== Texte du document

Le Roi des crânes
de Laurent Guillaume

critiqué par Nicolas Grondin, le 22 février 2010
( - 61 ans)


La note:  étoiles
Opus 2
Un «crâne», dans le jargon des «nuiteux» de la police, c’est une interpellation… Et comme on disait chez les Bobos; «ça interpelle» pas mal, ce prolongement que Laurent Guillaume a donné à son excellent «Mako», paru chez le même éditeur il y a à peine un an. Mais si le major Makovski est toujours la figure centrale de ce deuxième roman, il donne une ampleur nouvelle à son auteur. Toujours, un premier livre est une bouteille à la mer, et le suivant est pire : une épreuve pleine de tâtonnements. Pour son auteur d’abord — «Vais-je parvenir à les convaincre ?» — et pour son lecteur surtout — «Va-t-il me décevoir ?». Ce deuxième essai est réussi — et comment ! — tant derrière que devant la page : Guillaume se renouvelle sans se trahir, pour le plus grand bonheur des nombreux enthousiastes de la première heure. C’est incontestablement la marque d’un écrivain.
Après la traque qui avait, dans «Mako», laissé le major Makovski bien sombre, il jette l’éponge et abandonne la Brigade anti-criminalité (BAC) pour intégrer une équipe des Stups, dirigée par un personnage nouveau et tout à fait attachant : le capitaine Alpha Keïta, né dans les tours de la Cité Émile-Zola à Vitry-sur-Seine, probablement de parents maliens(1). Malgré le côté «ours mal léché» des deux hommes, le courant passe et, ensemble, ils résoudront une affaire restée en travers de la gorge de Mako, et ils iront même beaucoup plus loin… Mais je n’en dirai pas plus.

====
== Données disponibles

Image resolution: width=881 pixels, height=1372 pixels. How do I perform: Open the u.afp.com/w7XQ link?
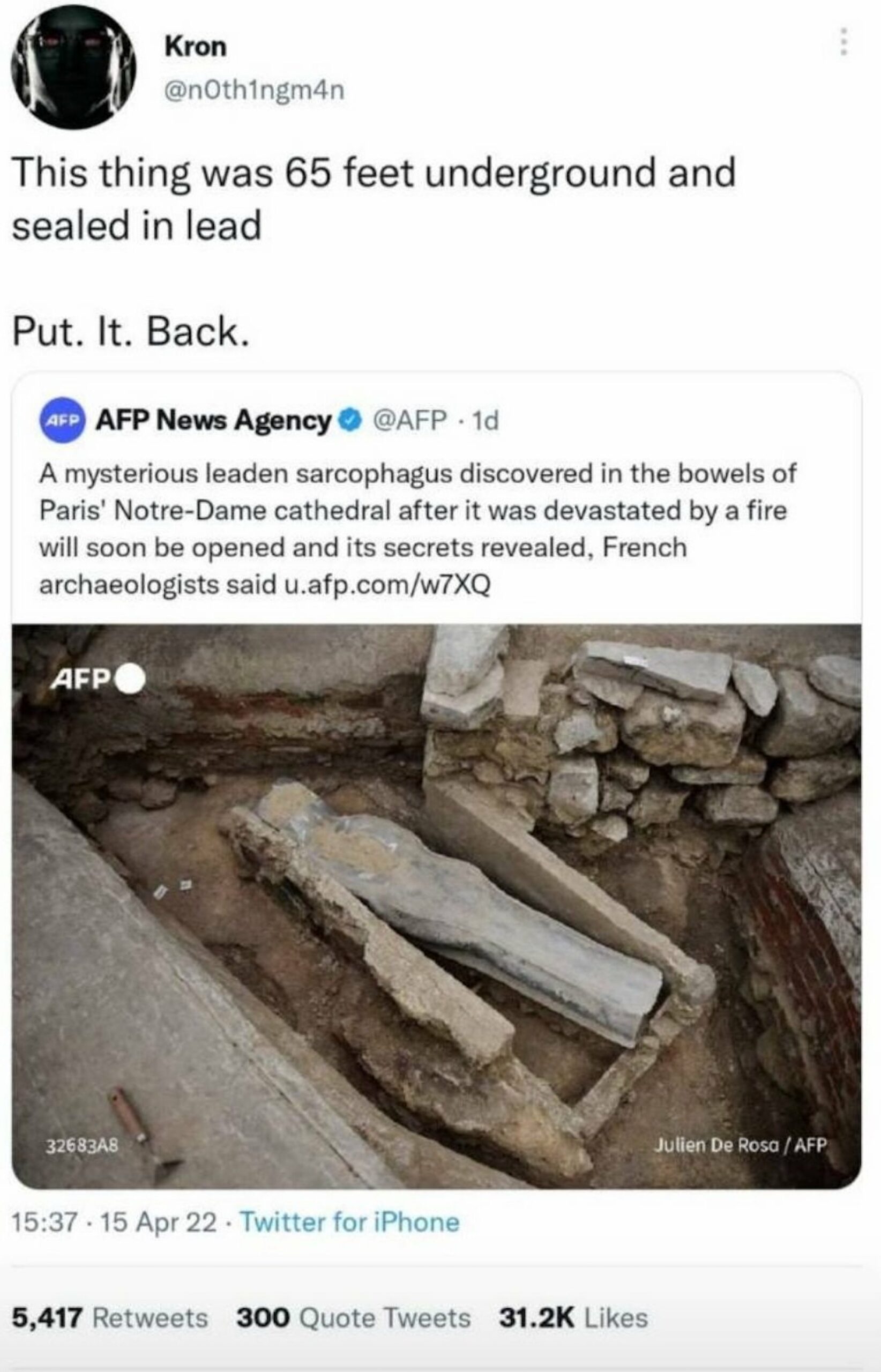pyautogui.click(x=387, y=585)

====

[Consigne 1]
Répondez aux questions suivantes à partir de la critique du Roi des crânes.
(a) Que désigne un «crâne» dans le jargon des «nuiteux» de la police ?
(b) Quel service le major Makovski abandonne-t-il ?
(c) Où est né le capitaine Alpha Keïta ?
[Consigne 2] Remplacez «Stups» par «Douanes» dans le passage de la critique du Roi des crânes qui va de «Après la traque» jusqu'à «dirai pas plus.» inclus, puis donnez ce passage.
[Consigne 3] Résumez la critique du Roi des crânes en deux phrases.

[Corrigé 1]
(a) Une interpellation.
(b) La Brigade anti-criminalité (BAC).
(c) Dans les tours de la Cité Émile-Zola à Vitry-sur-Seine.

[Corrigé 2]
Après la traque qui avait, dans «Mako», laissé le major Makovski bien sombre, il jette l’éponge et abandonne la Brigade anti-criminalité (BAC) pour intégrer une équipe des Douanes, dirigée par un personnage nouveau et tout à fait attachant : le capitaine Alpha Keïta, né dans les tours de la Cité Émile-Zola à Vitry-sur-Seine, probablement de parents maliens(1). Malgré le côté «ours mal léché» des deux hommes, le courant passe et, ensemble, ils résoudront une affaire restée en travers de la gorge de Mako, et ils iront même beaucoup plus loin… Mais je n’en dirai pas plus.

[Corrigé 3] Cette critique salue la réussite du deuxième roman de Laurent Guillaume, prolongement de «Mako», dans lequel l'auteur se renouvelle sans se trahir. Le major Makovski y quitte la BAC pour une équipe des Stups dirigée par le capitaine Alpha Keïta, avec qui il résout une affaire restée en travers de sa gorge.